*** RECORDS PROVIDED ***
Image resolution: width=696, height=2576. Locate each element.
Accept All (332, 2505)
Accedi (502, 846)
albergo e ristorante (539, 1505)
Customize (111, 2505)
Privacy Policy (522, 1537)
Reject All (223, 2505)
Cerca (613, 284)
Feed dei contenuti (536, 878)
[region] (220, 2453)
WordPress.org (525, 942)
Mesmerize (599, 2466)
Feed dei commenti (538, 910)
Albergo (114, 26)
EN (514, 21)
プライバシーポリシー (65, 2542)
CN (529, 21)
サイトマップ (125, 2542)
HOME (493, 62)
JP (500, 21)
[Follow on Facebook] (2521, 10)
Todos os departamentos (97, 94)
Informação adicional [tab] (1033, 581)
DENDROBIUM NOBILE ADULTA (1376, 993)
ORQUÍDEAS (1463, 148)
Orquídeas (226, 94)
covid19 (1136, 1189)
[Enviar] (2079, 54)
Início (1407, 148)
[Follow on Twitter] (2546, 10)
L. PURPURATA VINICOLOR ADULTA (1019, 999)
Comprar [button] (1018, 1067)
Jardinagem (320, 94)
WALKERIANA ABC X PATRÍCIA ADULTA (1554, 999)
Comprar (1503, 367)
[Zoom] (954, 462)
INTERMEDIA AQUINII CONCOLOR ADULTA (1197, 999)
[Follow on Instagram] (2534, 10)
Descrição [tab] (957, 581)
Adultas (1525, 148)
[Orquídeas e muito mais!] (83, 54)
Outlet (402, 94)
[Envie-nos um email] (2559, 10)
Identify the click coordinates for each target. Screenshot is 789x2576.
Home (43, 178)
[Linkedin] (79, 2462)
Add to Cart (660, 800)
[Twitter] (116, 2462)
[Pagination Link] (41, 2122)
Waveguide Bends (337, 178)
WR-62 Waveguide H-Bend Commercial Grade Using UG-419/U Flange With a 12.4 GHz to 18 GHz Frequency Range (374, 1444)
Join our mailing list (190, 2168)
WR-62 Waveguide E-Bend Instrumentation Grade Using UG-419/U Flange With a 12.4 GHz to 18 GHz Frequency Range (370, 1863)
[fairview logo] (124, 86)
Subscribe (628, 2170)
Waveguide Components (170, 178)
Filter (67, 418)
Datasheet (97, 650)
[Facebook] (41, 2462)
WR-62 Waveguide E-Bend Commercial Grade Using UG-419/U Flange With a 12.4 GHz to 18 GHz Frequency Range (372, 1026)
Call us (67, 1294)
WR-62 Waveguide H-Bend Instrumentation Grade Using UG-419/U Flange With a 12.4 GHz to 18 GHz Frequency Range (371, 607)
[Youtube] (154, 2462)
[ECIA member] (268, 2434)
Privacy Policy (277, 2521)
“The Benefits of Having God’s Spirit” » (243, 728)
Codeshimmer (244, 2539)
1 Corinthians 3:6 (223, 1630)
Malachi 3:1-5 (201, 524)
*** End of RECORDS PROVIDED ***
» TASK TO CARRY OUT:
Read through the data above. Report each line that has the word "Range".

» EXERCISE OUTPUT:
WR-62 Waveguide H-Bend Commercial Grade Using UG-419/U Flange With a 12.4 GHz to 18 GHz Frequency Range (374, 1444)
WR-62 Waveguide E-Bend Instrumentation Grade Using UG-419/U Flange With a 12.4 GHz to 18 GHz Frequency Range (370, 1863)
WR-62 Waveguide E-Bend Commercial Grade Using UG-419/U Flange With a 12.4 GHz to 18 GHz Frequency Range (372, 1026)
WR-62 Waveguide H-Bend Instrumentation Grade Using UG-419/U Flange With a 12.4 GHz to 18 GHz Frequency Range (371, 607)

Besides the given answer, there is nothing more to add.